Strong cryptography can withstand targeted attacks up to a point -- the point at which it becomes easier to get the information some other way. A computer encryption program, no matter how good, will not prevent an attacker from going through someone's garbage. But it can prevent data-harvesting attacks absolutely; no attacker can go through enough trash to find every AZT user in the country.

The good news about cryptography is that we already have the algorithms and protocols we need to secure our systems. The bad news is that that was the easy part; implementing the protocols successfully requires considerable expertise. The areas of security that interact with people -- key management, human/computer interface security, access control -- often defy analysis. And the disciplines of public-key infrastructure, software security, computer security, network security, and tamper-resistant hardware design are very poorly understood.

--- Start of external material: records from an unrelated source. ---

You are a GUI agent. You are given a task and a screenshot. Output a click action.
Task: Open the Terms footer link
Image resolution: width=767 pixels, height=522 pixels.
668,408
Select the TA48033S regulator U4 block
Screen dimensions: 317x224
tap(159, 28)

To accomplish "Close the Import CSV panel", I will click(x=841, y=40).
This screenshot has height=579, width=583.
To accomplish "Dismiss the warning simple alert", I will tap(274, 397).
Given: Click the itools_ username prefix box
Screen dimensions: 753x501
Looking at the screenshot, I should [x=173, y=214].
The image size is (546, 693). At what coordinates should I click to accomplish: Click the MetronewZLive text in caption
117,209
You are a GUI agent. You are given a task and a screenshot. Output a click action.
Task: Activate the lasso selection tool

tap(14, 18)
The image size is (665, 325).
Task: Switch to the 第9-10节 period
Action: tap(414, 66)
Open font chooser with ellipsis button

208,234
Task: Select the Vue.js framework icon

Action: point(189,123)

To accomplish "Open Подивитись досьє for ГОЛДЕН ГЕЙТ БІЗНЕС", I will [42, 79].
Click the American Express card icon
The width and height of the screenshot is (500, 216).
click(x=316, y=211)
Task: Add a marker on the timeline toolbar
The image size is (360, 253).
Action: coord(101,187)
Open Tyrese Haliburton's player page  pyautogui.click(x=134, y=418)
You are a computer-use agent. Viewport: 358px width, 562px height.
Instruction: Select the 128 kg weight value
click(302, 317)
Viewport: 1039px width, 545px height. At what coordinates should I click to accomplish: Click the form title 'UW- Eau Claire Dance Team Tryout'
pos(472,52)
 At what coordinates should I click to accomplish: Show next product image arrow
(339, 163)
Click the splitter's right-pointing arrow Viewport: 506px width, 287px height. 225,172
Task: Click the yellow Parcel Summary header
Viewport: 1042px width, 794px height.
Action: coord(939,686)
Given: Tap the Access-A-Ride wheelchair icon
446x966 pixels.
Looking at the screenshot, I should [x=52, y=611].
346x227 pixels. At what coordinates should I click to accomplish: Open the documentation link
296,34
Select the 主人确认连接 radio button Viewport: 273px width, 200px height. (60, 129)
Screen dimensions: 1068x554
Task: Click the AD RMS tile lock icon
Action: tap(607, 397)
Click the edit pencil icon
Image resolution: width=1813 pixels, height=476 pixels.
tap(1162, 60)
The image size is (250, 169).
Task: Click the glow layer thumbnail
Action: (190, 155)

Laws are no substitute for engineering. The U.S. cellular phone industry has lobbied for protective laws, instead of spending the money to fix what should have been designed corectly the first time. It's no longer good enough to install security patches in response to attacks. Computer systems move too quickly; a security flaw can be described on the Internet and exploited by thousands. Today's systems must anticipate future attacks. Any comprehensive system designed today is likely to remain in use for five years or more. It must be able to withstand the future: smarter attackers, more computational power, and greater incentives to subvert a widespread system. There won't be time to upgrade them in the field.

History has taught us: never underestimate the amount of money, time, and effort someone will expend to thwart a security system. It's always better to assume the worst. Assume your adversaries are better than they are. Assume science and technology will soon be able to do things they cannot yet. Give yourself a margin for error. Give yourself more security than you need today. When the unexpected happens, you'll be glad you did.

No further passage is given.